The sarcastic answer would be-Do you have a functioning credit card with an available balance? If so, you will be fine.

The accurate answer is-Ask the companies directly. From experience I would be surprised if the companies you listed would not allow you to go. If you have the tiniest doubt in your skills or abilities I always suggest arranging a skipper for your first day. It will cost between $150-$200 and will help make you more comfortable relieving the stress of getting started on a "different" boat. In the grand scheme of your vacation, considering the cost of airfare, boat rental, food etc. it is a very small fraction of your total cost. Typically local capts will give you very good itinerary suggestions based on the forecast weather conditions and be able to guide you to any local events, or perhaps more importantly, away from them!!!

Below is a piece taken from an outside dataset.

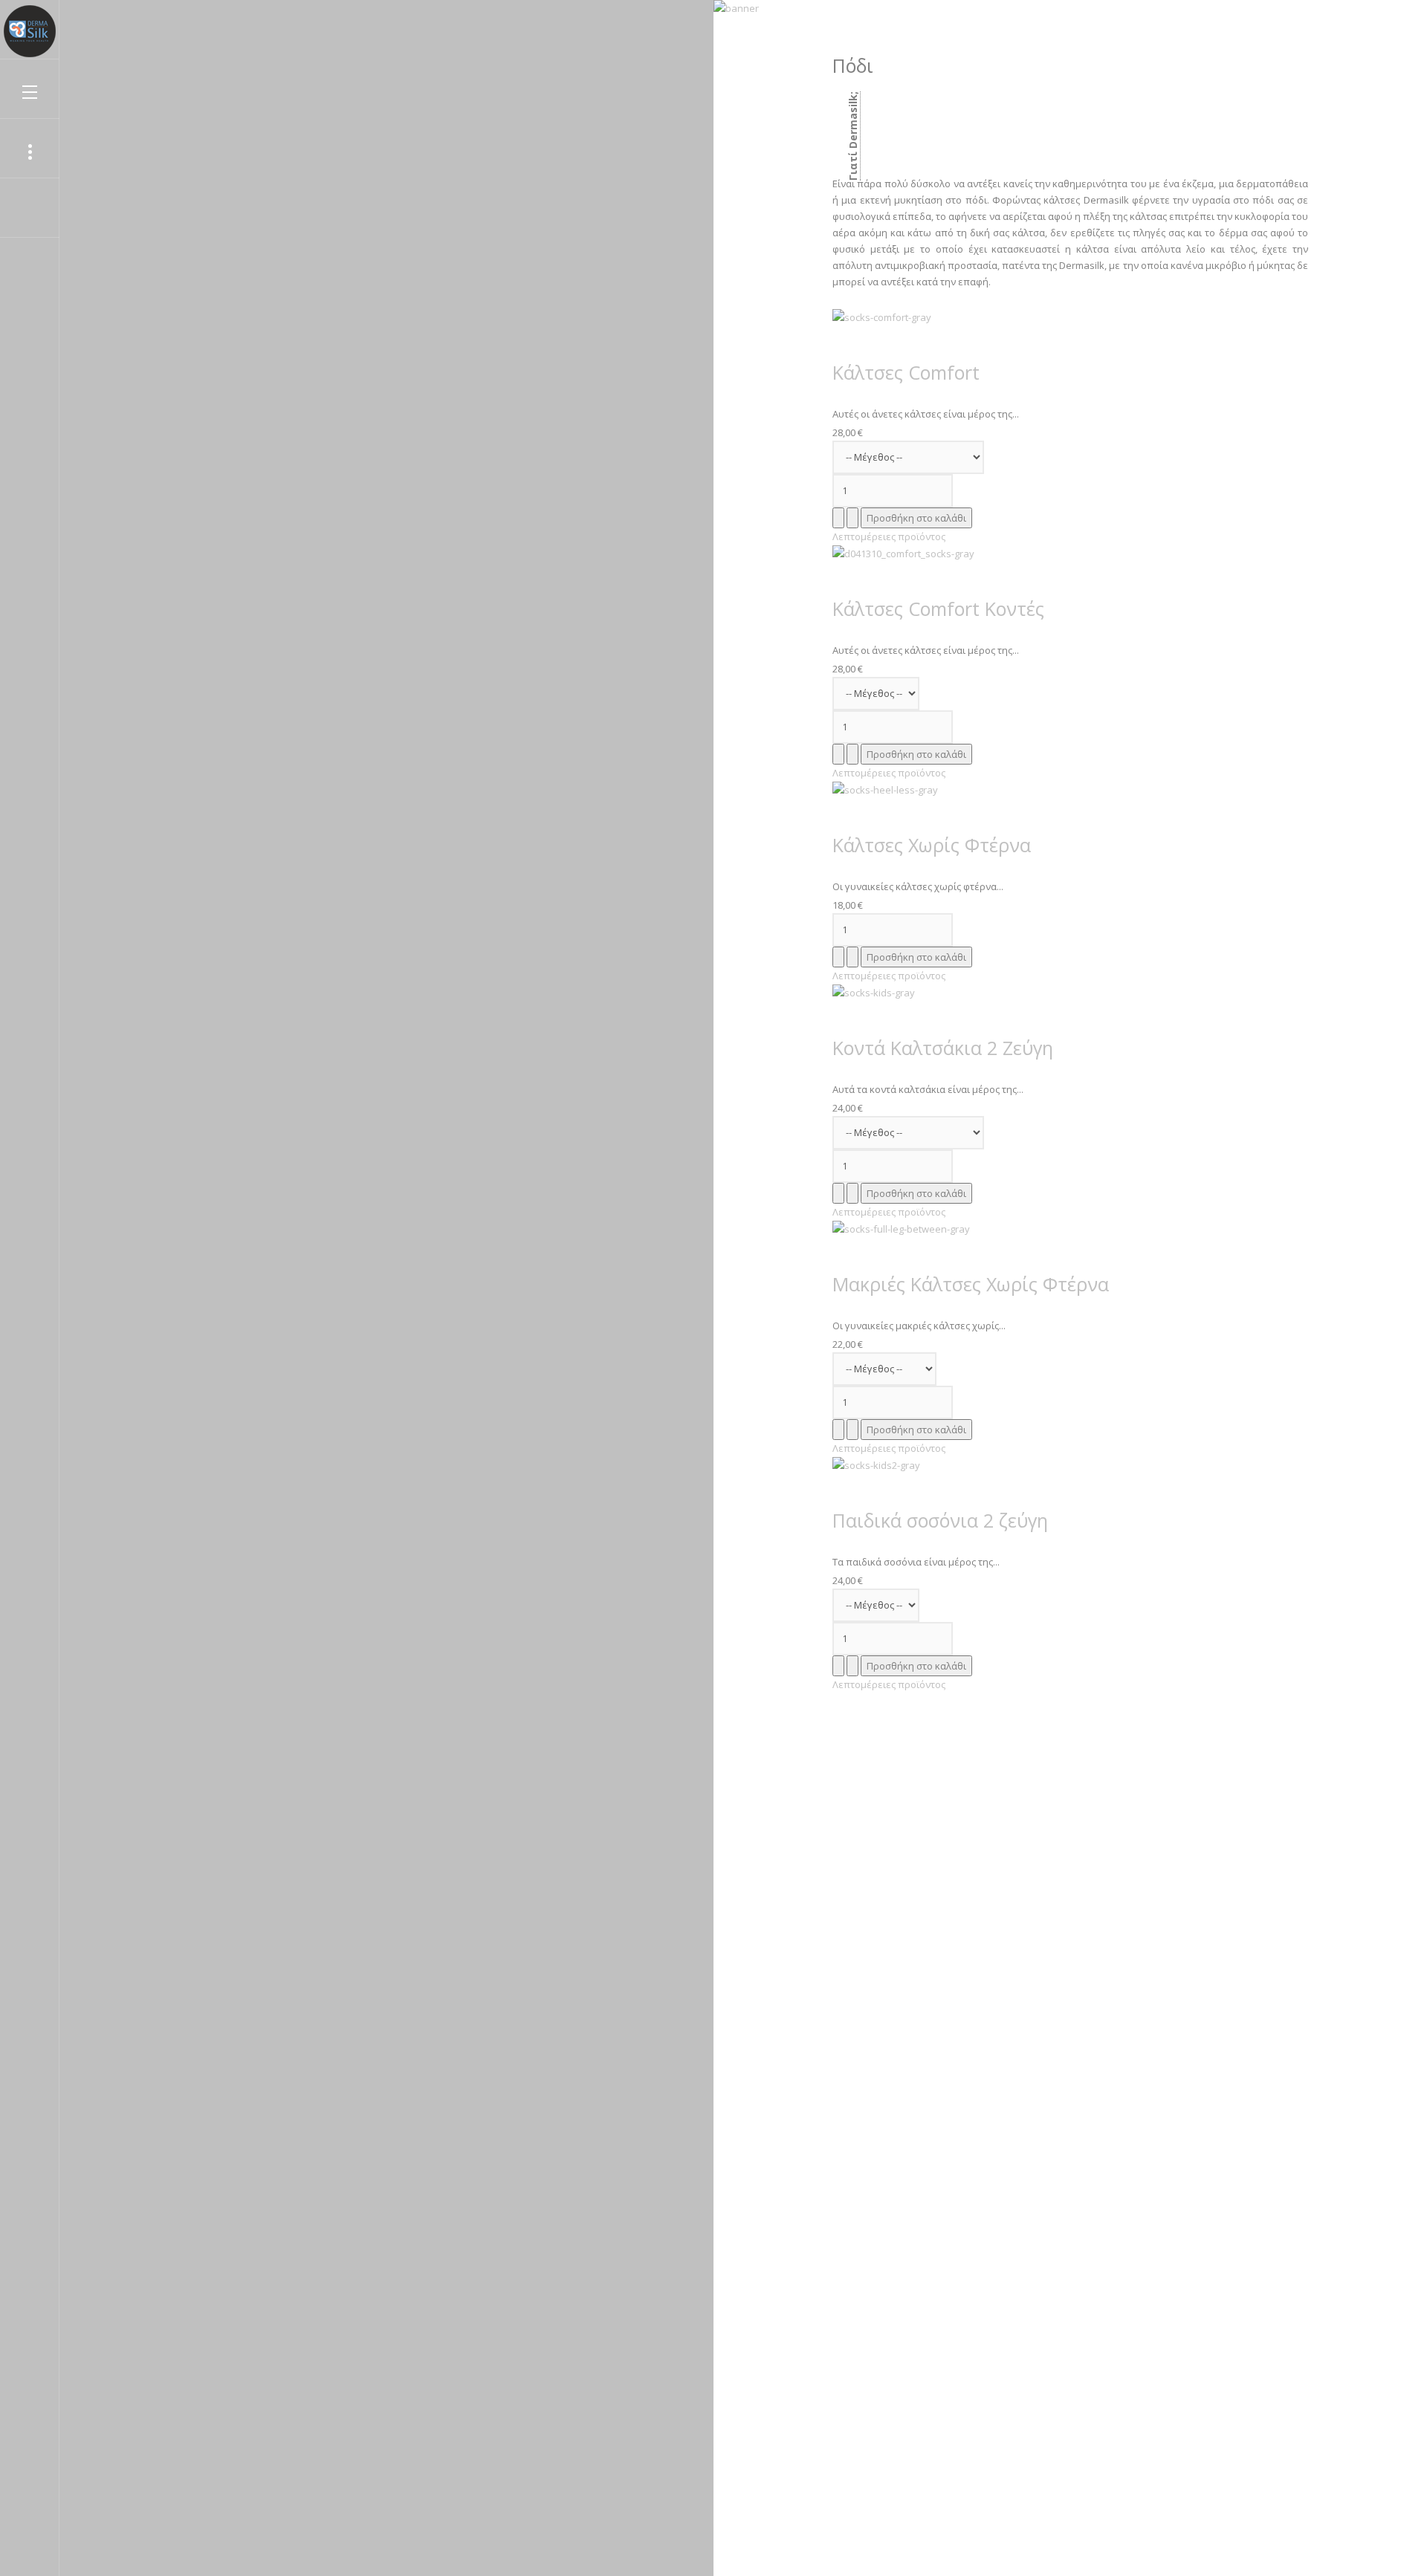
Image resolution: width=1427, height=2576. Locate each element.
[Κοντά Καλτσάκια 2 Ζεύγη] (873, 992)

Think it over and do enjoy your trip.


----------



## Minnewaska

Most will charter you a boat the day you walk out of ASA104. If you've been to BVI 3 or 4 times by then, that also great reduces the concern.

If I was in your position, I would feel ready to go right now. This may be more about your confidence level than theirs. 

Another option is to use a broker, like Ed Hamilton, in Tortola. Explain it all to them and have them clear you with the outfit they find best suits your needs.

Keep at it and enjoy.


----------



## CaribDream

Minnewaska:1046681 said:


> Most will charter you a boat the day you walk out of ASA104. If you've been to BVI 3 or 4 times by then, that also great reduces the concern.
> 
> If I was in your position, I would feel ready to go right now. This may be more about your confidence level than theirs.
> 
> Another option is to use a broker, like Ed Hamilton, in Tortola. Explain it all to them and have them clear you with the outfit they find best suits your needs.
> 
> Keep at it and enjoy.


Thanks for this. I am a very cautious person. I feel fully confident in my ability to charter right now - but right now I'm sitting in an office chair. By next fall I'll have another year of sailing under my belt and more training. That video "Ode to the credit card captain" haunts me. I don't want to be "that guy". While I find it very hard to see how that guy made soooooo many horrible mistakes, I know how things can spiral. Again - I don't wanna be "that guy".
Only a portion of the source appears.